> Supplied data:
####################
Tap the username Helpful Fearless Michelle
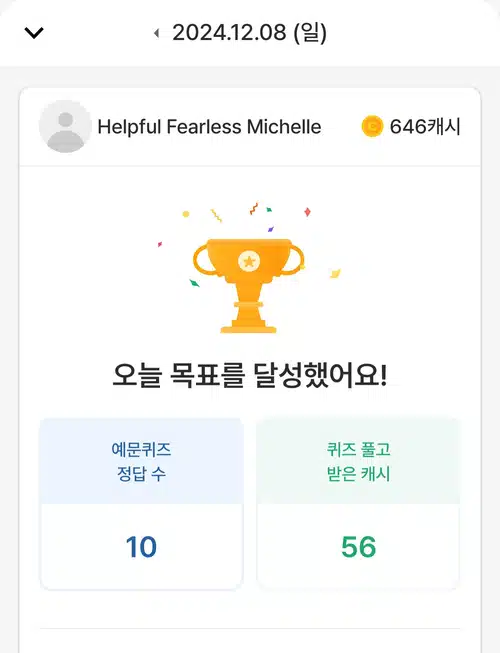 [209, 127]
####################
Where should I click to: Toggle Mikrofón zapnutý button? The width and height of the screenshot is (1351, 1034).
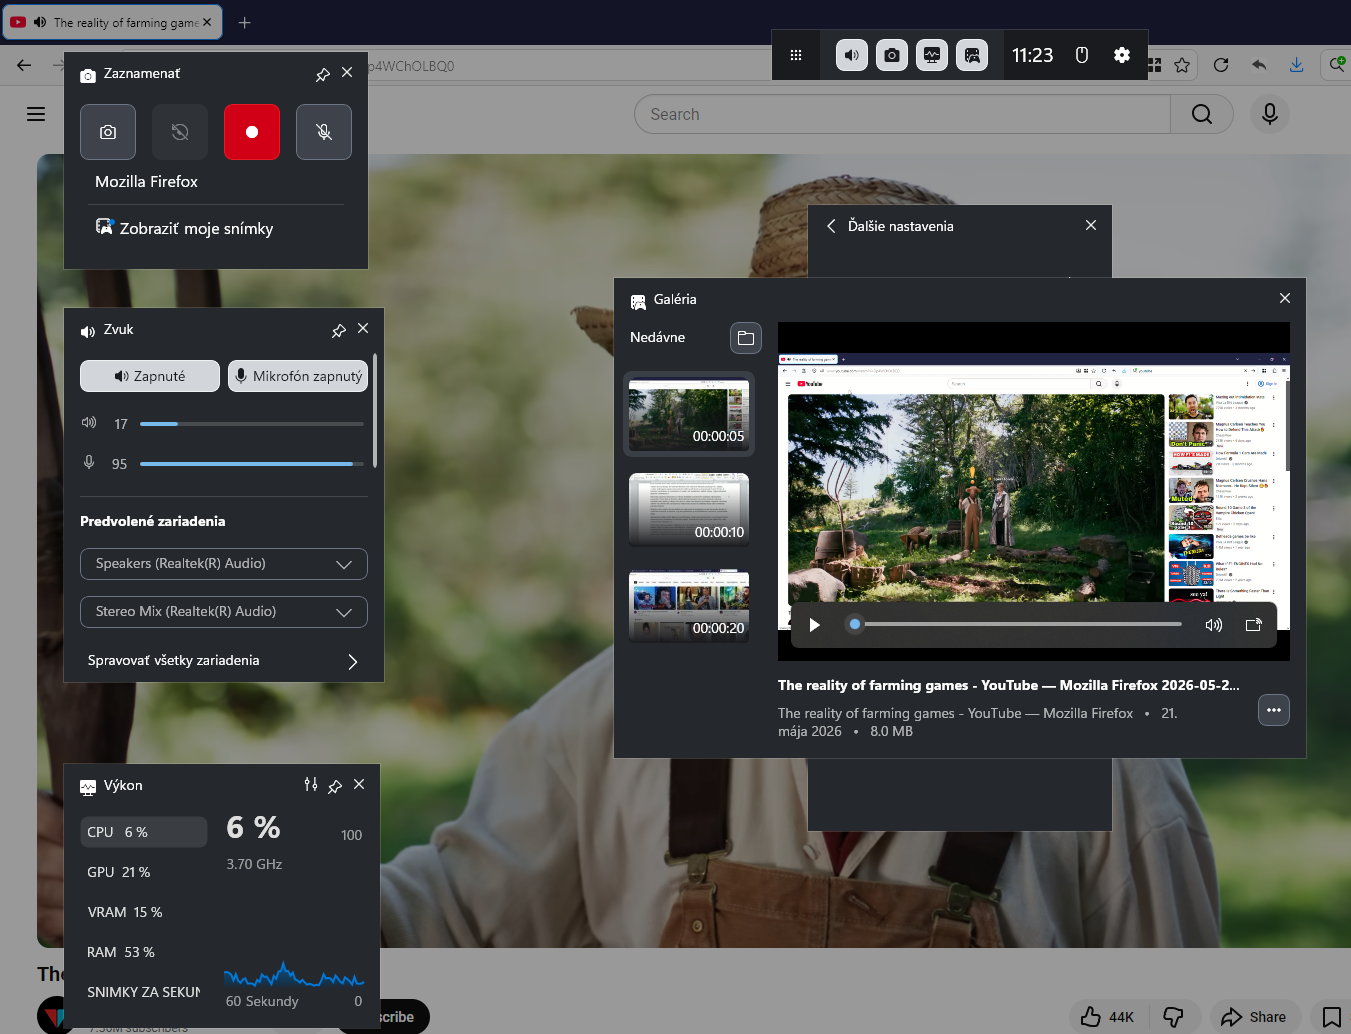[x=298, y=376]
####################
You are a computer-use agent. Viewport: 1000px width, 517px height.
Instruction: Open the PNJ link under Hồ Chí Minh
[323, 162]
####################
> Exercise aim: Rewrite the stretch of records from the line containing "Where should I" through the line containing "[x=298, y=376]", changing "Toggle" to "Switch" and keeping everything else the same. Leave the pictures out.

> Task output:
Where should I click to: Switch Mikrofón zapnutý button? The width and height of the screenshot is (1351, 1034).
[x=298, y=376]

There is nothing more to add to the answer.